Podría ser, pensó Eduardo. Su abuelo le había enseñado el acceso a una de las torres, aparte de la principal. Todavía restaban otras dos.

Las registraron sin encontrar nada. En ellas se alzaban escaleras de caracol hacia el cielo, ausentes de cualquier tipo de puerta o acceso al subterráneo.

—Estoy seguro que debe haber mazmorras. Es un castillo del siglo XV. —Eder parecía firme en esta creencia.

—Eder, lo puedes ver tú mismo. No hay ningún acceso.

—Salgamos fuera.

Ambos salieron al sol invernal. Eder dejó atrás, por primera vez, a su guía, y descendió las escalinatas, caminando bajo las enormes paredes del castillo, observando con minuciosidad en busca de un acceso a un piso subterráneo. Eduardo vio algo que no había visto hasta entonces. Era extraño, pero sus ojos no se habían percatado de ello en sus anteriores visitas. Apartado del castillo, junto a la muralla, había una edificación pequeña, de ladrillos y tejas rojas, confirmando que se había construido no hacía muchos años. El tejado era pronunciado, de una sola vertiente. Se encaminó como hipnotizado.

—¿Eder, has visto eso? —preguntó sin mirarle, sin detenerse, caminando con paso firme.
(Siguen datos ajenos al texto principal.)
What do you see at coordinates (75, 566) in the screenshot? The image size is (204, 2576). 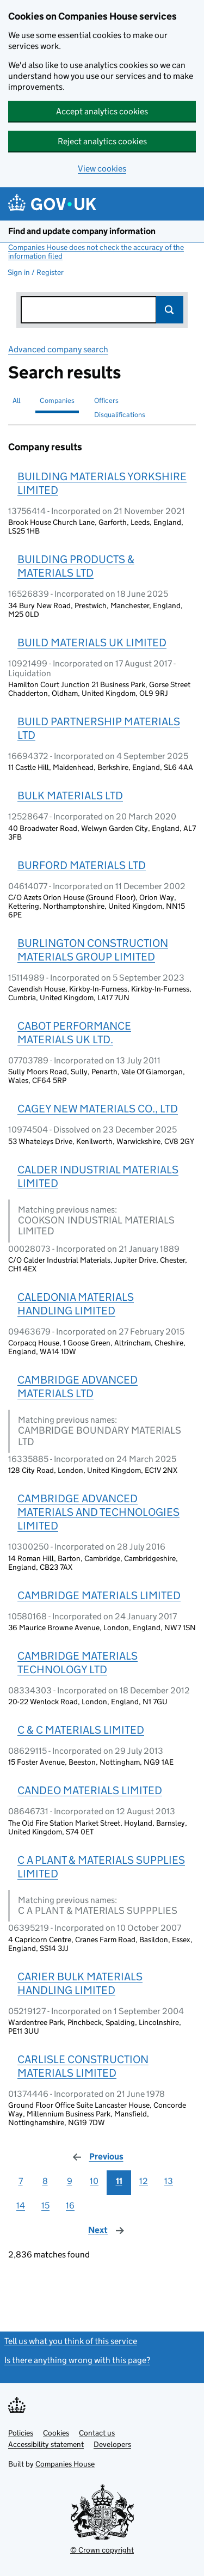 I see `BUILDING PRODUCTS & MATERIALS LTD` at bounding box center [75, 566].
—¿El qué? —oyó decir a su espalda.

Por su apariencia, podría decirse que se trataba de un trastero o algo así. La puerta era de aluminio galvanizado. Se percató de que poseía cerradura. ¿Dónde podrían guardar la llave?

—¿Qué es? —inquirió Eder al llegar a su altura.

Eduardo dio un respingo.

—¡Qué susto me has dado! No lo sé. Parece un trastero. —Instintivamente, probó a abrir la puerta, convencido en que se encontraría cerrada. Se sorprendió, estaba equivocado. La batiente se abrió con facilidad. Para no variar, la oscuridad en su interior era absoluta.

—Sería muy extraño encontrar aquí el acceso a las mazmorras, pero sí podríamos encontrar algo interesante en relación con los desaparecidos —auguró Eder.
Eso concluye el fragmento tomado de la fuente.